The first story disappeared beneath him, then the second, then more; even the tenements in this damned place were taller than they’d any right to be! The thundering of his footsteps echoed in the stairwell, as though an entire host of trolls followed him up. Doors slammed shut, and he heard the sounds of bolts sliding home, as the people who dwelt within decided it would be wiser to hide from whatever was happening than to step out and investigate it.
As he neared the upper floor, he saw a woman he recognized as one of Semner’s thugs. Precisely what had happened to her, Kallist couldn’t say, but she lay sprawled across the topmost steps and was only now rousing herself from unconsciousness. Kallist wondered briefly how Semner had tracked Jace here without the aid of the corrupt watchmen, but wasn’t about to take the time to inquire. Without so much as breaking stride, he ran his blade through the back of the woman’s head as he passed. There would be others to question at a more appropriate time.

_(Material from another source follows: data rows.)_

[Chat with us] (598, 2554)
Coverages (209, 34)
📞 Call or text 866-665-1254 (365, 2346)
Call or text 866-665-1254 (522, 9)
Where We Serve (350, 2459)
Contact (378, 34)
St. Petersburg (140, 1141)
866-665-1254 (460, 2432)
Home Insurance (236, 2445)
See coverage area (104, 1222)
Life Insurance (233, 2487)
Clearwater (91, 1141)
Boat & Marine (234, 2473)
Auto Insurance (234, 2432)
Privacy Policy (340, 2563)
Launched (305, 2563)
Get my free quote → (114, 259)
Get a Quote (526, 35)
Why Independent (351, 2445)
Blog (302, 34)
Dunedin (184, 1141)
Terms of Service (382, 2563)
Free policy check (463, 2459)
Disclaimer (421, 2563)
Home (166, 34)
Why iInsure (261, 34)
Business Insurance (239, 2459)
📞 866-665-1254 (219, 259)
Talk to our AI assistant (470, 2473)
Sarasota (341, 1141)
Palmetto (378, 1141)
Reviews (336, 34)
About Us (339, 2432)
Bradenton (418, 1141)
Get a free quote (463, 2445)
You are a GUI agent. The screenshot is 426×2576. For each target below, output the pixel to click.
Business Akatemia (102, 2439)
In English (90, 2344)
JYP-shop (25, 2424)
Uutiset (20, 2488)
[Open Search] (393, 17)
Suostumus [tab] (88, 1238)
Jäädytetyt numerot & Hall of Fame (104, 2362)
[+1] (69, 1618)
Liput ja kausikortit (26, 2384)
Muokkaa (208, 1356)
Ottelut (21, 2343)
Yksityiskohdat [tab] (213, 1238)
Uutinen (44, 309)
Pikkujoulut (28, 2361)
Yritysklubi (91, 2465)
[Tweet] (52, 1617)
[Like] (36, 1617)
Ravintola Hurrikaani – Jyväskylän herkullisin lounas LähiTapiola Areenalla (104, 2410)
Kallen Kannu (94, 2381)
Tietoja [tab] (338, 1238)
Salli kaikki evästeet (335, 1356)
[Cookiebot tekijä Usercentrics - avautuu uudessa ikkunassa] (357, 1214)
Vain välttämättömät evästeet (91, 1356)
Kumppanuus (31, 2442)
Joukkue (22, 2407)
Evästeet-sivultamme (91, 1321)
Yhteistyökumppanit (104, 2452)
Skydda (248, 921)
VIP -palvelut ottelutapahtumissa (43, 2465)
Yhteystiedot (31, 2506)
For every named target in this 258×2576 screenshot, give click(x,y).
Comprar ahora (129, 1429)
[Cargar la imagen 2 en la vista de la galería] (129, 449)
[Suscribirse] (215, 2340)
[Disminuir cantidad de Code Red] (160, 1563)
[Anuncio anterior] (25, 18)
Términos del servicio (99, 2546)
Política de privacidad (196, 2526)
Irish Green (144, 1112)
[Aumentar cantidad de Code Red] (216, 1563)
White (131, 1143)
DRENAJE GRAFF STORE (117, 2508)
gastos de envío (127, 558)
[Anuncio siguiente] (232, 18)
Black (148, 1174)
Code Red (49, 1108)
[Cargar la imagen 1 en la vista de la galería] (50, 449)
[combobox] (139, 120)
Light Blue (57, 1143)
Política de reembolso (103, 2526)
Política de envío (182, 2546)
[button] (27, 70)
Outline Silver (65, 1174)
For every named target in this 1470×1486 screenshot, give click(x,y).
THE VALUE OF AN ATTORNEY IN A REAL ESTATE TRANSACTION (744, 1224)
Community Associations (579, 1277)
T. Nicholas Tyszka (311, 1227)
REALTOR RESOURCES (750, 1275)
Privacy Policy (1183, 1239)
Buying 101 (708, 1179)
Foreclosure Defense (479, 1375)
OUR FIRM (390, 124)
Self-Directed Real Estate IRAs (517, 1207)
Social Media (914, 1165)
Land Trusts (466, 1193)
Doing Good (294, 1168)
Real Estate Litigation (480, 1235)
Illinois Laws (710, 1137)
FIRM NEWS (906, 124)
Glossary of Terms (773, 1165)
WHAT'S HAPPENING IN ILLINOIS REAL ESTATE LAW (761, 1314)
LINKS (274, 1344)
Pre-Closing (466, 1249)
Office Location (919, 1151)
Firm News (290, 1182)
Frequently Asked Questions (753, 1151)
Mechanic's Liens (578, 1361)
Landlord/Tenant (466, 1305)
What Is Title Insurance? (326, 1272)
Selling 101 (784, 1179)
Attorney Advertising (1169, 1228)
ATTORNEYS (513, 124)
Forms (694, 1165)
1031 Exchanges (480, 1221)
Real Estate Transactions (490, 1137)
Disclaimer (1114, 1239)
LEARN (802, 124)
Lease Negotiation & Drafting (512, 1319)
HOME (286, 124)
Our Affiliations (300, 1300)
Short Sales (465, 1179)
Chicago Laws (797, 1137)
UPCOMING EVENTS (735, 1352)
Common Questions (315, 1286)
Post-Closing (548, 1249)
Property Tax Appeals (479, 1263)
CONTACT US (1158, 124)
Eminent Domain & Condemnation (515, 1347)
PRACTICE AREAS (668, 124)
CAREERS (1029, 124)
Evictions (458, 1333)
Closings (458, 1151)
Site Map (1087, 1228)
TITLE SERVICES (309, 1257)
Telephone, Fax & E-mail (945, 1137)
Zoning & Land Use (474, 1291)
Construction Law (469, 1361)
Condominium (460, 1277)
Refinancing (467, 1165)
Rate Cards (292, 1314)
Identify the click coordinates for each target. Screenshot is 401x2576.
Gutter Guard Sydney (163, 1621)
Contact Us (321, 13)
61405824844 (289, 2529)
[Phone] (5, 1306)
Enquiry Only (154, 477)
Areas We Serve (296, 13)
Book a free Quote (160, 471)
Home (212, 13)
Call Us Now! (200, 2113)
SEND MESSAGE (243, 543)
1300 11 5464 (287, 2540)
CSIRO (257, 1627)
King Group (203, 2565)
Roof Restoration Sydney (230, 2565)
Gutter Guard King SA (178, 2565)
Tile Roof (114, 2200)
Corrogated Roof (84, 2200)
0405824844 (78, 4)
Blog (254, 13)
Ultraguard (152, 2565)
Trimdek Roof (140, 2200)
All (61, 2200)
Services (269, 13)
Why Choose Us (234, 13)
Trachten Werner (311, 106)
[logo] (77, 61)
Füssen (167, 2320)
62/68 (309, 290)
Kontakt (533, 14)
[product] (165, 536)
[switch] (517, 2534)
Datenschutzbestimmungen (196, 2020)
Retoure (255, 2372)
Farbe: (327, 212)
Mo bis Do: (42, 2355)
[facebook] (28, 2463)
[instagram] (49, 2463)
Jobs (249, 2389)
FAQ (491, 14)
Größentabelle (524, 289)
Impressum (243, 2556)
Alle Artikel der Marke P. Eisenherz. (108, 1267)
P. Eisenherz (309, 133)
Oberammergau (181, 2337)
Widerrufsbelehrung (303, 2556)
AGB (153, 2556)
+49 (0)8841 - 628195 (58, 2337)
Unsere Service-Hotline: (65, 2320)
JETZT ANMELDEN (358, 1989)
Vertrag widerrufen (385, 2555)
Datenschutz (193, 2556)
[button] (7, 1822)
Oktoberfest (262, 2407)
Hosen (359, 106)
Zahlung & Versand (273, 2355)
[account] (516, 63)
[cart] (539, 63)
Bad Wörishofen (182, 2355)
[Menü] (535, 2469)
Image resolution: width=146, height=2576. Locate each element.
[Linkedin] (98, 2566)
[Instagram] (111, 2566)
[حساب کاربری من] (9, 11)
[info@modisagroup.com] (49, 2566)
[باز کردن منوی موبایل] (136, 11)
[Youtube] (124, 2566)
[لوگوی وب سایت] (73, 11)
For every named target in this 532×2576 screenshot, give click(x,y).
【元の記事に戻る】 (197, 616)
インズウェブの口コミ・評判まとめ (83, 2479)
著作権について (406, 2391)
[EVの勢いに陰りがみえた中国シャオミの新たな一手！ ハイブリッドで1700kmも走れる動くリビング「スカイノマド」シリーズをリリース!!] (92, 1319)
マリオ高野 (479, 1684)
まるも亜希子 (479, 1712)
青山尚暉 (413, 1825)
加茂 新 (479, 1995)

At the top of the stairs, Kallist took a heartbeat to orient himself, to determine which of the various doors should lead to the chamber from which he saw the flash of balefire. Then, as with the portal below, Kallist set his shoulder to that door, and the door went away.
And Kallist froze. No matter the urgency, he could not tear his gaze from the room around him. Jace hadn’t abandoned his standard of living; he’d simply hidden it.
The chamber beyond occupied a majority of the top floor, someone having knocked out the interior
walls that separated one apartment from the next. The remaining walls were pristine, polished to a gleaming oceanic blue; there was no trace inside of the cracks that ran through the old stone without. The carpets were thick, the furniture comfortable and well maintained. A small dining table lay on its side, the tablecloth and dishware scattered about the floor. Even amid the signs of struggle, the scent of incense hung in the air, overpowering the odors of the city.